Domingo XVIII ordinario; 4-VIII-2013 Cuando los bienes materiales se vuelven dios
Domingo XVIII ordinario; 4-VIII-2013
Cuando los bienes materiales se vuelven dios
En el S. III antes de Cristo, por influencia de la Cultura griega aparecieron ideas nuevas que agitaron la solidez de las antiguas creencias, ofreciendo un llamado al desapego de las cosas de la tierra. Su estribillo preferido fue: vanidad de vanidades, todo es vanidad; se podría traducir, todo es una bola de espuma; su reclamo no es una enajenación, pues recordando la transitoriedad de las cosas terrenas, ayuda a percibir su límite e invitando al desapego de ellas prepara el camino a la bienaventuranza de Jesús: “bienaventurados los pobres”.

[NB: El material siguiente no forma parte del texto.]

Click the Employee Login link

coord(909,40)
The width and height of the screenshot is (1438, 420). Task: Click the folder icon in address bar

Así se marca un punto de desarrollo en el pueblo de Israel. Dice pues el libro del Eclesiastés, en el Antiguo Testamento “vanidad de vanidades, todo es vanidad; porque quien ha trabajado con sabiduría, con ciencia y con éxito deberá luego dejar sus bienes a otro que no se ha fatigado; también esto es vanidad y gran desventura.

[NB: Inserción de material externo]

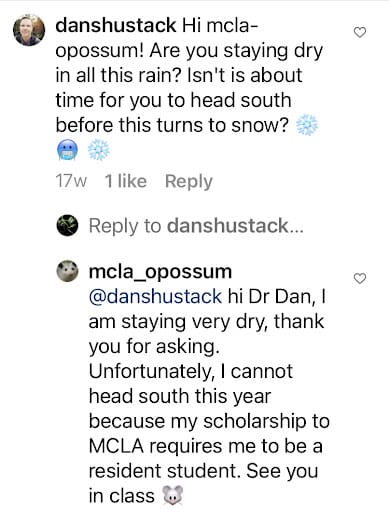Image resolution: width=389 pixels, height=512 pixels.
Task: Tap the mouse emoji ending the reply
Action: [173, 496]
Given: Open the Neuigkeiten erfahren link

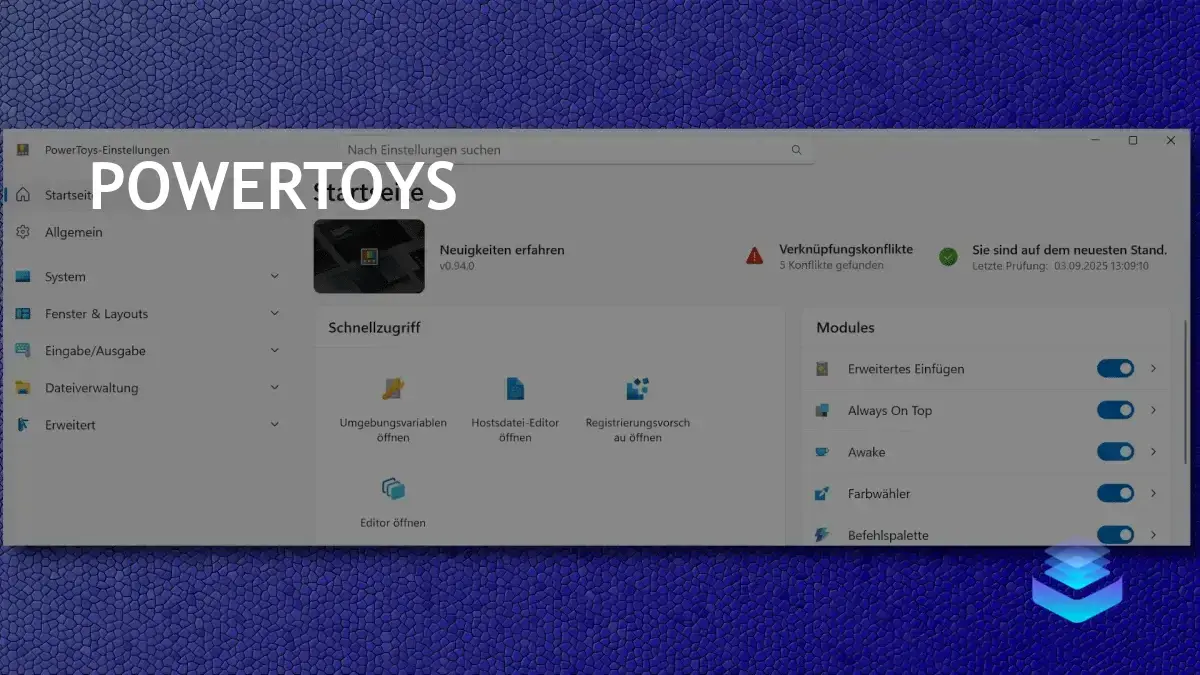Looking at the screenshot, I should (502, 250).
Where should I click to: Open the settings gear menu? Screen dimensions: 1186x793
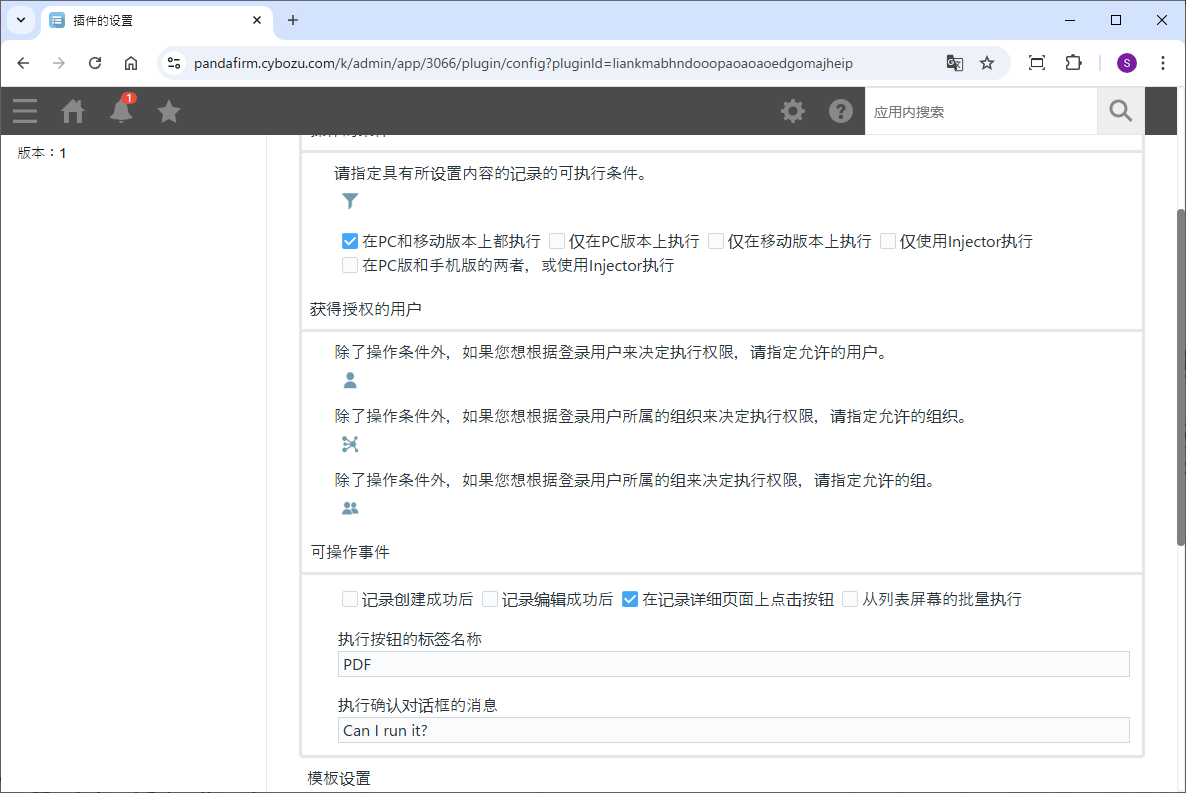pyautogui.click(x=793, y=111)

Pero el desarrollo del pensamiento religioso de Israel no termina ahí. S. Pablo en su Carta a los cristianos de Colosas los estimula a más: “si han resucitado con Cristo, busquen las cosas de arriba, donde se encuentra Cristo sentado a la derecha de Dios; piensen en las cosas de arriba, no en las de la tierra”; S. Pablo, escribe para bautizados, aplicando el Sacramento del Bautismo a las realidades de la vida cotidiana. Para S. Pablo, la ética del cristiano es coherencia con la nueva realidad presente en Él, por la solidaridad con la vida del Resucitado: la existencia del cristiano aquí en la tierra, tiene ya un carácter misterioso y celestial: es ya una comunión extraordinaria con el Cristo glorioso y por Él, con el Padre. Aquí abajo, todo esto no aparece claro y queda oculto a nuestros ojos de carne. Un día, en la segunda venida de Cristo, en su Día, se aclarará todo en el alcance escondido, que la vida de los cristianos tenía ya en este mundo.

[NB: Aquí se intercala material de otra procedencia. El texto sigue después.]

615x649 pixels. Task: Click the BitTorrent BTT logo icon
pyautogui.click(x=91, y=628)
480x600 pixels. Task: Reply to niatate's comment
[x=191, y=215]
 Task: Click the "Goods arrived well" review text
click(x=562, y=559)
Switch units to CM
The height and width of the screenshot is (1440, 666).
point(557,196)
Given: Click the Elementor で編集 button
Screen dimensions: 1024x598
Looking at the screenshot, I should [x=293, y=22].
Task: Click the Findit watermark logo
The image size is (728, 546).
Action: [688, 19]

Todavía más, Jesús en el Evangelio, S. Lucas aconseja: “cuídense y manténgase alejados de toda codicia, porque, aunque alguien tenga abundancia de bienes, su vida no depende de ellos”. El hombre permanece hombre, aún en la imitación de Jesús, y como tal, está amenazado por la preocupación de los bienes terrenales. Es pues necesario que el discípulo, llamado a buscar el Reino de Dios, y a dar sin recibir, asuma una justa actitud frente a los bienes. En este enfoque, el consejo de Jesús, no debe entenderse como contrario a la procuración de la justicia social, sino como una invitación insistente a los discípulos para que se afanen por lo que vale más, evitando la codicia y la exagerada acumulación de bienes terrenales, asegurándose más bien la vida delante de Dios.
Ciertamente una necesidad fundamental del hombre es la seguridad. Él busca apasionada y necesariamente un fundamento estable en qué apoyar su propia existencia; pero se dice: el dinero lo es todo; es el poder. Sin dinero no se puede hacer nada; el dinero da al hombre el sentido de la seguridad, de la posibilidad de hacer todo. Aparece luego el mecanismo de la acumulación: el dinero nunca es demasiado; surge el mecanismo y se vuelve una idolatría. Y cuando el dinero se vuelve propiamente dios, para obtenerlo se está dispuesto a todo. La sed de dinero opone el hombre al hombre. Si uno busca tener la mayor parte, el otro resulta un competidor a superar o a eliminar.
Concluyamos pues, que el fundamento seguro de la existencia humana es sólo Dios. En Él alcanza significado también el uso de las cosas, que en sí son buenas; no sean instrumento de división, sino de comunión. El hombre no las tiene egoístamente para sí, sino que las transforma en signos de amor. Leemos en el Concilio Vaticano II: “Dios creó la tierra y todo lo que la contiene, para uso de todos los hombres y pueblos , de modo que, según un criterio equitativo, los bienes creados han de ser participados a todos, teniendo como guías la justicia acompañada de la caridad” (GS 69.